Although contact with extraterrestrial life is not a common topic in sociological analysis, scientists have ventured in this field. Some hippies believed in extraterrestrial intelligence (e.g., space people). Hypothetical actors of this contact type involved the counterculture. They would be selected and contacted by aliens to receive a message to be delivered to humanity. Such messages would be generally about the need for humans to establish world peace and to create a new civilization. This alien type would (1) empower the people, (2) want to see transformations to happen in human societies through ordinary people, (3) help to create utopian societies by means of social, technological, and political changes.  


Bruce Eisner, the founder of a psychedelic-cybernetic organization called "Island Foundation" and the author of "Ecstasy: The MDMA Story", is another important person of the cyberculture who has been influenced by Leary’s Exo-Psychology. According to Eisner, Leary advocated building a starship to carry the hippie masses to a new star (Eisner, 2004).


In Chaos and Cyberculture (1994), the psychologist presented his vision for a new humanism with an emphasis on questioning authority, independent thinking, individual creativity, and empowerment, and on new technologies. This work contained a theory about countercultures from the 1950s to the 1990s (Beat Generation, the hippies, etc.) and defined a new counterculture type - the "cyberpunks".  This society would function according to cybernetic-anarchic principles (e.g., self-organization). "Cyberpunks" are individuals who think for themselves, question authority, and create their own realities with the support of applications of technologies. Cyberpunks were influenced by transcendentalism of the 1960s counterculture. The hippies of the 1960s and this type of cyberpunks of the 1980s and 1990s belong to a comparable society because they share the same aim: Ecstasy (e.g., the experience of individual freedom). As far as the non-violent aspect of the behaviour is concerned, this cyberpunk performs no act of physical violence. The cyberpunk - (a) having personal access to information technology and (b) who lives in a society that is ever more accepting of "deviant" lifestyles and increasingly promotes individuality - would become one central focus for this future society.  Cyberpunks seek independence, and do not want to control others. This new civilization integrates assumptions of anarchy, rebelliousness, and liberation through technology.

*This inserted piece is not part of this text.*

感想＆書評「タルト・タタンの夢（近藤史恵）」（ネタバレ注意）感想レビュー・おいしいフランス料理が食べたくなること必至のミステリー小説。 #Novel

In the cyberhippie travelogue, "Cyberia: Life in the Trenches of Hyperspace", Douglas Rushkoff presented a survey of the subcultures discussed in Mondo. Rushkoff (who was influenced by Leary’s theories) termed this counterculture "Cyberia" - the cyberian counterculture. There are at least two assumptions that all cyberian subcultures have in common:

  • Individuals are able to create their own realities - "reality" is a construction of the minds.

  • Technology helps people to create their own realities and to free them from limits.


Psychedelics use among cyberians has developed out of the counterculture of the sixties. According to Leary's cyberpunks and Rushkoff's cyberians, technologies would be part of the evolution towards higher intelligence, empathy, and higher consciousness. By comparing analyses of the cyberdelic scene, e.g., Douglas Rushkoff's "Cyberia", and Mark Dery’s "Escape Velocity: Cyberculture at the End of the Century", Ruthofer showed that - from a countercultural view - the 1990s were in certain ways a return of the 1960s (Ruthofer, 1999).         


High-Tech is an important factor for the cyberhippie scene. The cyberhippies rely on CMC forms allowed by computer networks structures. For example, information about trance gatherings and about drugs are disseminated via the Internet, screens mediate psychedelic computer-created video sequences at festivals. The electronic and psychedelic music genre - e.g., under which trance music falls - would not even exist without elaborate synthesizers, computers and the high-tech sound equipment. Cyberhippies have taken over values and beliefs of the 1960s counterculture and integrated them into their worldviews. The hippies and the cyberhippies share the same aim - individual freedom and ecstasy.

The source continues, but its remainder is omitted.